Action item:
Your copy should hold only the lines from the one containing "Where should I click to: Click" through the final line of the entries, exactly as written, with no pictures.

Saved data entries

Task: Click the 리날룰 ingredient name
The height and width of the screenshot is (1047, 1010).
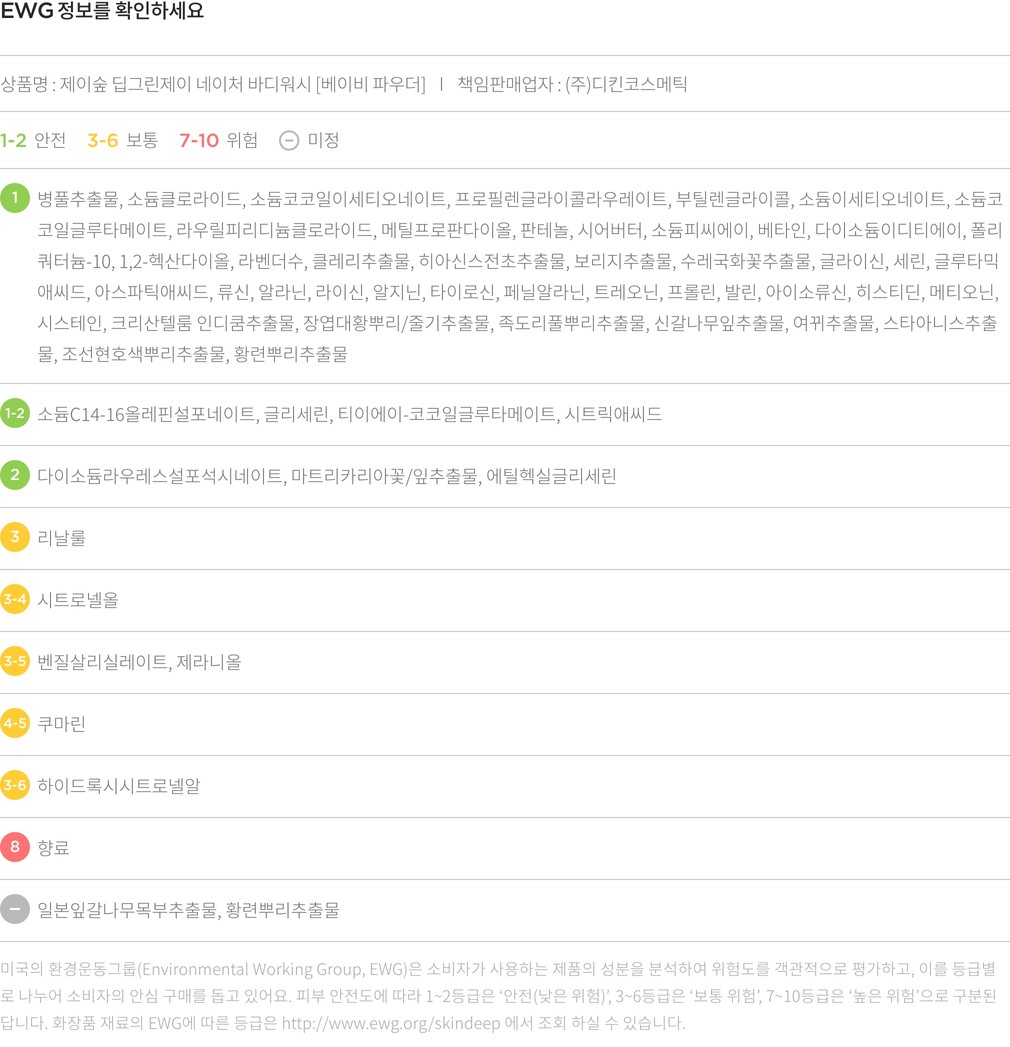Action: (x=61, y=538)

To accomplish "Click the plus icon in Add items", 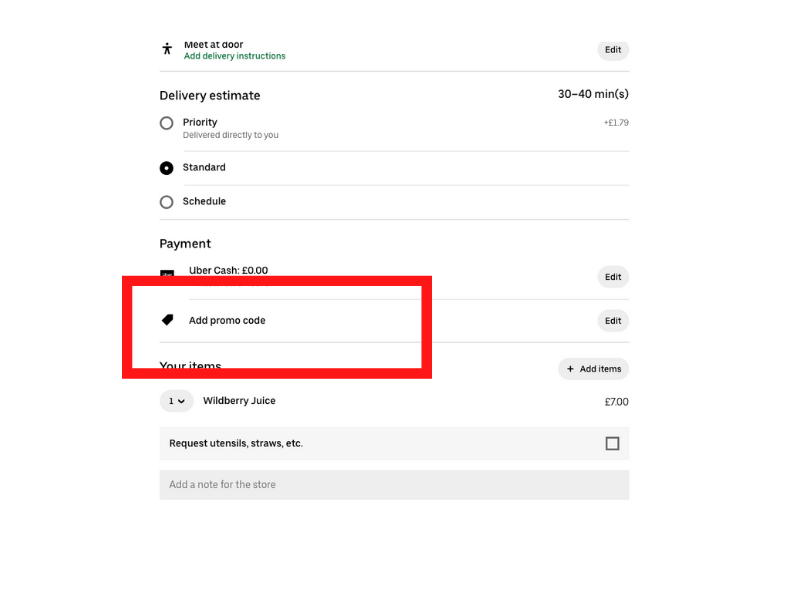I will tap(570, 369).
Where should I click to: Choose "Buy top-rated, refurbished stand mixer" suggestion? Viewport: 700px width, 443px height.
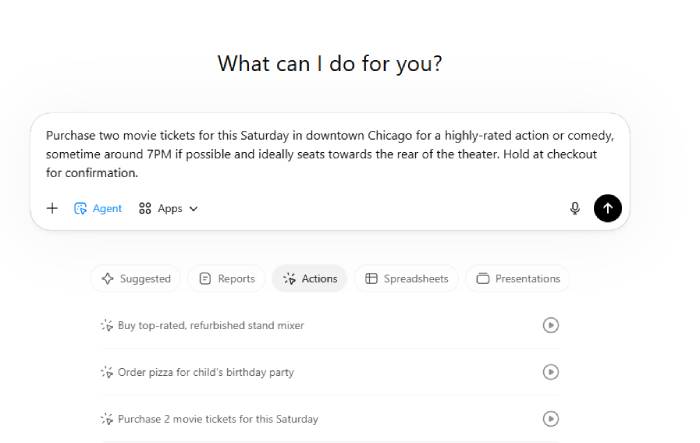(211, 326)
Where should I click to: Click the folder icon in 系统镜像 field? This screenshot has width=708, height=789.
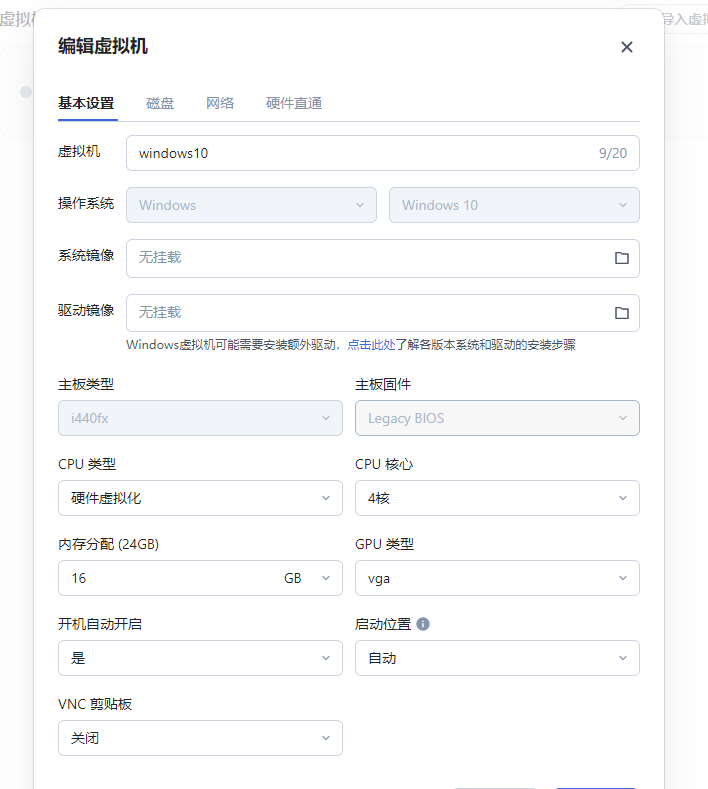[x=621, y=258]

Reply:
Where should I click to: Click the folder icon in 系统镜像 field? This screenshot has width=708, height=789.
[x=621, y=258]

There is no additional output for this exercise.